Some time after each of my operas is released i go back and look at it and try to discover why i made it and what my subconscious was actually saying. Why did i REALLY some up with those characters and put them in those scenarios?
I find that my stories usually have some personal, hidden meaning that i hadn’t realized when i first made it.
I first discovered this a few years ago when i found an old OLD musical i had made when i was very young, Karavan. I listened to it for kicks and giggles. It was pretty painful as the quality really went up and down, but what i found most interesting is that iw as able to see what was in that album that had been in my subconscious. U found issues of my stugglign with different aspects of myself based on my idea of gender roles from my mom and dad. Nothing they taught, but what i had absorbed through watching them as a child.

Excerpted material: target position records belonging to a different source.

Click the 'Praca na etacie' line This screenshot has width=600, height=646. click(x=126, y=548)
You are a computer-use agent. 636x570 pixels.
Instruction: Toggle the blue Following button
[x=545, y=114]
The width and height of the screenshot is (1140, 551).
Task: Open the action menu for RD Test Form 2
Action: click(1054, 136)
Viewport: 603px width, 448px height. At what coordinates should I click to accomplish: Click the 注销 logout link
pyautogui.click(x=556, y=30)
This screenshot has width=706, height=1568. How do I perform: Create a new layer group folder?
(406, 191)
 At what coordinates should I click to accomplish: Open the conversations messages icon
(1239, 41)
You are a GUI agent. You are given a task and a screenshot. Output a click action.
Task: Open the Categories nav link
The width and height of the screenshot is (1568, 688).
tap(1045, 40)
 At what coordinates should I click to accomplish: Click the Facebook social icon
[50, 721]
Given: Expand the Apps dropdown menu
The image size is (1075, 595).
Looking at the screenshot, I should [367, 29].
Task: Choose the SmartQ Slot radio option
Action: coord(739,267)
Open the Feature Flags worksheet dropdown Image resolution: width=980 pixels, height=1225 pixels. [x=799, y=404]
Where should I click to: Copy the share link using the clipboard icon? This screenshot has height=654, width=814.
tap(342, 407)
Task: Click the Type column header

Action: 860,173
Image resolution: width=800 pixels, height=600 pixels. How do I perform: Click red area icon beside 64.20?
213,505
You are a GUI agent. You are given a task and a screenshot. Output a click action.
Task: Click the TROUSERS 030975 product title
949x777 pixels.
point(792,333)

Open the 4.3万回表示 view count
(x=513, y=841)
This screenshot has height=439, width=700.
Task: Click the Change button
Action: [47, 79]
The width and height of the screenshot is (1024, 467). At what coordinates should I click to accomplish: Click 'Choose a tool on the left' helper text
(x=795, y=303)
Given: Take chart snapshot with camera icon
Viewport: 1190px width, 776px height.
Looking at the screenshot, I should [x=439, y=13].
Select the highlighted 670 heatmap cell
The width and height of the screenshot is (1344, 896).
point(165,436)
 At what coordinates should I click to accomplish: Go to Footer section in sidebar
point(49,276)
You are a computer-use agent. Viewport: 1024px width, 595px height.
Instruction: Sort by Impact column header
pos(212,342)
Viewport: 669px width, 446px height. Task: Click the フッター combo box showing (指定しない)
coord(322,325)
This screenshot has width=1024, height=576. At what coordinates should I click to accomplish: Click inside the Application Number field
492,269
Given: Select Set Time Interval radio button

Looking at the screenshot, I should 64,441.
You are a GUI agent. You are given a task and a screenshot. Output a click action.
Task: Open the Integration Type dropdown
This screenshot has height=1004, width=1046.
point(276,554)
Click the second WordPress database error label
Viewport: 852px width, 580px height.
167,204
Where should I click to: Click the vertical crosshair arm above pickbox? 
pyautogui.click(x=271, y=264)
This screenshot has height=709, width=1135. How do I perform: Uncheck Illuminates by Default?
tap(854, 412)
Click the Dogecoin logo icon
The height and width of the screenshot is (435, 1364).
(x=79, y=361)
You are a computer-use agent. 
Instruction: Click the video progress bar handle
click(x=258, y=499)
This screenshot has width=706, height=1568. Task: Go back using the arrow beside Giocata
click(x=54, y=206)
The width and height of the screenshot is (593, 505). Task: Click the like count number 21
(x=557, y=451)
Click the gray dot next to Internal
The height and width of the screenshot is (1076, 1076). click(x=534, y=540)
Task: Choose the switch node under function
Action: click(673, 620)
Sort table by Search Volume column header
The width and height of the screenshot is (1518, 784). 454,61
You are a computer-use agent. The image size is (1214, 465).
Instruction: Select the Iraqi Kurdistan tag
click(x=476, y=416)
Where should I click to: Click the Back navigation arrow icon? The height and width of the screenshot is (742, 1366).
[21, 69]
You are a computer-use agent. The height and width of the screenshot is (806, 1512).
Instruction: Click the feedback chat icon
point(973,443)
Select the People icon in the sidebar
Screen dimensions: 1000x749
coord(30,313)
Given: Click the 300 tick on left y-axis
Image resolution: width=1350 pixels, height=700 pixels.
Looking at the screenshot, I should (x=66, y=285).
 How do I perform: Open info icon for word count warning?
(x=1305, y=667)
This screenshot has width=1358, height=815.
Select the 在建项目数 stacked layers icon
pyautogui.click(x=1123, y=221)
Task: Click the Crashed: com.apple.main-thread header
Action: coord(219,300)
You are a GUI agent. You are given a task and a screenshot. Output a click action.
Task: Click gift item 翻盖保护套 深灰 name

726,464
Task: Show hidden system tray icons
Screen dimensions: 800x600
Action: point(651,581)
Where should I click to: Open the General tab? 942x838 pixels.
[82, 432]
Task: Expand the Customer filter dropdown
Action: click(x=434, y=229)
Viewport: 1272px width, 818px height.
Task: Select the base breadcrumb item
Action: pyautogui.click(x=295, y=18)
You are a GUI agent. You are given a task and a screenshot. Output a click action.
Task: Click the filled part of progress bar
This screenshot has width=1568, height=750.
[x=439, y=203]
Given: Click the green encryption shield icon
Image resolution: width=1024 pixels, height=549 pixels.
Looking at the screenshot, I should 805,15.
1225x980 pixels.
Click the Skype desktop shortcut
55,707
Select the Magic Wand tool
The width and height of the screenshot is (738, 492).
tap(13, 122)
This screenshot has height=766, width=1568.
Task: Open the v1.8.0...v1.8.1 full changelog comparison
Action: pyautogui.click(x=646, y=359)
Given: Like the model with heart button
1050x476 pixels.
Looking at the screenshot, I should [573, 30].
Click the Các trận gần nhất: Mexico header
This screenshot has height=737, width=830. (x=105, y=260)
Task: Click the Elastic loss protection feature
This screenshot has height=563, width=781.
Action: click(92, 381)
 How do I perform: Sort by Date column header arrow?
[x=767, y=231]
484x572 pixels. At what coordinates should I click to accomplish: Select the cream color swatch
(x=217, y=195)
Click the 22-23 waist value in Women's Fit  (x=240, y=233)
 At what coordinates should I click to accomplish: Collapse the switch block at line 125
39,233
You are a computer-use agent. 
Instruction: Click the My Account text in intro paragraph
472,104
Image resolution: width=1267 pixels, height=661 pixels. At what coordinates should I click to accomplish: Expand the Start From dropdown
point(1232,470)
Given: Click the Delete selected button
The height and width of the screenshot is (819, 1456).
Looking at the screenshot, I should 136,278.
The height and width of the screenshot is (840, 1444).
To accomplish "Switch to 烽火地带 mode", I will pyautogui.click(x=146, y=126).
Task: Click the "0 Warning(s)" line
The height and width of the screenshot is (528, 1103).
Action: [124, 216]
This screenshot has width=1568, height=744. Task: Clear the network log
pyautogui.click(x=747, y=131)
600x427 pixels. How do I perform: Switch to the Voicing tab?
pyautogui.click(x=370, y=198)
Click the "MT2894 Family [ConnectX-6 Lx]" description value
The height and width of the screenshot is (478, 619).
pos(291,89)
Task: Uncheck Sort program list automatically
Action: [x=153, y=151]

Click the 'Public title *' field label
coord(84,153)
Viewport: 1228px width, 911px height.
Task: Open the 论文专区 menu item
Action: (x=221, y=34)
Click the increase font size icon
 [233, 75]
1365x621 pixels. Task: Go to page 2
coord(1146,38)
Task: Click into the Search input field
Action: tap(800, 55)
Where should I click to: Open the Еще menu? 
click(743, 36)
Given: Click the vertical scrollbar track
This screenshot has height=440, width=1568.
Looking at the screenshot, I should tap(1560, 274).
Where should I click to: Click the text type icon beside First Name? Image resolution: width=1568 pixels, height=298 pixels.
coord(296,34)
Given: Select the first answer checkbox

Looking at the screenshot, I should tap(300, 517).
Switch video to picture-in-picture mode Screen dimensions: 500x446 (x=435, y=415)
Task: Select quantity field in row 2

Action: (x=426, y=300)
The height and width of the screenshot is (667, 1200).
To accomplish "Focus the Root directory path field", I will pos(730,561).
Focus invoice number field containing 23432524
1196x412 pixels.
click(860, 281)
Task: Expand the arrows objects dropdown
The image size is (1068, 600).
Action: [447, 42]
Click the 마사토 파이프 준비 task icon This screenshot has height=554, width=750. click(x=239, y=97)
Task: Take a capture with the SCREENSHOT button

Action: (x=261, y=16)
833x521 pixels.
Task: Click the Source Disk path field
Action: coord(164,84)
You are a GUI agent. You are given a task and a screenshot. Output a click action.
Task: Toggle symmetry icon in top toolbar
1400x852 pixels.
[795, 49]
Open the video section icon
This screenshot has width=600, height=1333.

The male just wanted to escape and the female was all business, the one who drove forward. I saw how i had viewed the world at that age and a bunch of other interesting insights.
It was after i released the Dieselpunk opera that i realized something so obvious, i can’t believe i hadn’t been aware of it the entire time. I hadn’t.
I conceived the 1st act of the Dieselpink shortly after my natural father John died. I had only met a few years ago, just 3 years before his death. Meeting him was surreal and his death wasn’t… upsetting as such since i really had just met him and he wasn’t in any way an influence on my growth, but it was a trip to deal with.
I had created this character, John who was estranged from his family, as this man was. He had abandoned his wife and son when the boy was 4. This boy was NOT me, but a half brother i had found about only a short time before i met John. John’s abandonment of the boy haunted him the rest of his life. He had impregnated ANOTHER woman the same year just a few months before he left his wife and son, and THIS was my natural mother who gave me up for adoption.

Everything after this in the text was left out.